Legal action against public body? Ex., SCSBA

Should legal action be taken against a public body or a non-profit corporation, when it knowingly violates South Carolina statutes or its own By-Laws? 

Should a private citizen have to pursue such legal action at personal expense or should there be a public agent, such as the Attorney General or the Solicitor of the S.C. Secretary of State, who would take on the investigation and prosecution of these violations.

One of three organizations that come to mind is the South Carolina School Boards Association (SCSBA), which is being presented with the nomination of Amelia McKie as its Region 8 Director (representing Richland 1 and Richland 2 School Districts). The SCSBA is a South Carolina non-profit corporation.

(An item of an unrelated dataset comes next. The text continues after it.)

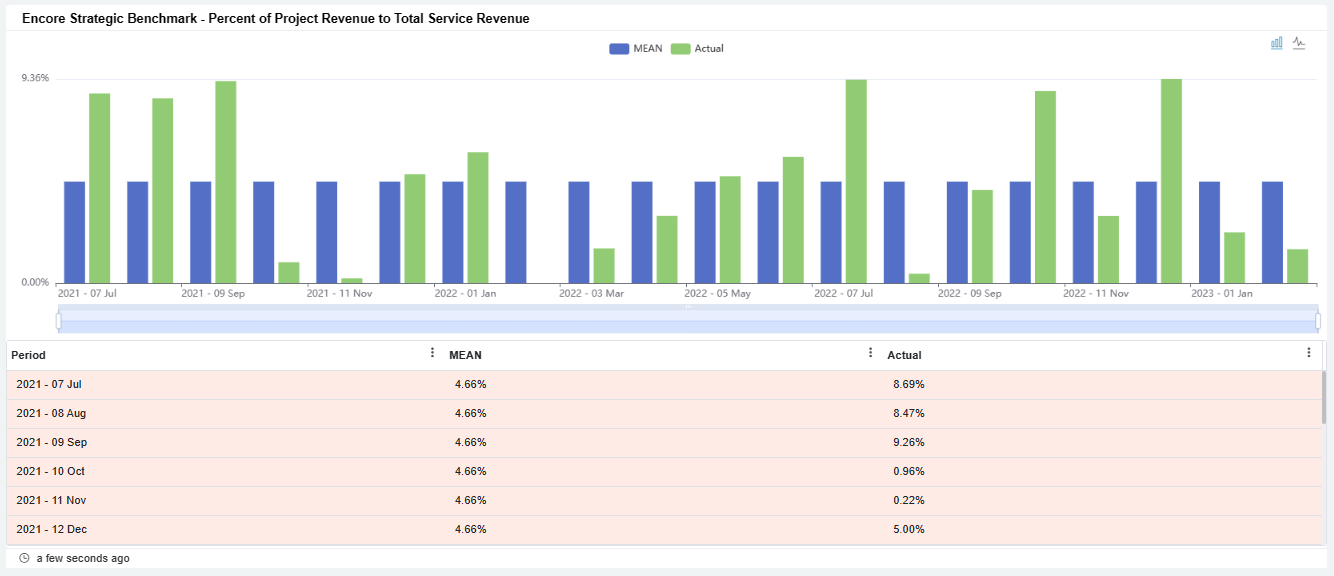
Task: Click the 0.96% Actual cell for October
Action: click(x=908, y=471)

It's my understanding that a Regional Director must be a member of a school board in the district being represented. If McKie were a legal member of the Richland 2 School District, she would be eligible to be nominated and to serve the SCSBA.

BUT, she is not legal school board member, because she has never taken the oath of office legally.

At a Richland 2 school board meeting in February or March 2019 I proposed an easy remedy. Just administer the oath of office to her. She became eligible to take the oath of office on December 4, 2018, when she filed her Statement of Economic Interests with the South Carolina Ethics Commission.

The oath that she took on November 13, 2018 was invalid and meaningless, because she was not eligible to take the oath on that date. (S.C. Code of Laws 8-13-1110(A))

McKie has been nominated by Richland 2 to the SCSBA. The Richland 2 Board never should have nominated her.

The SCSBA should refuse to appoint her to the Region 8 District Director position.

If it does so, then legal action against the SCSBA should begin.

Every single person in the Richland 2 School District should ask Amelia McKie to explain why she will not take the oath of office legally.

While you are at tit, ask the Richland 2 School District to explain why they allow her (and Teresa Holmes, who also has never taken the oath of office legally) to serve on the school board.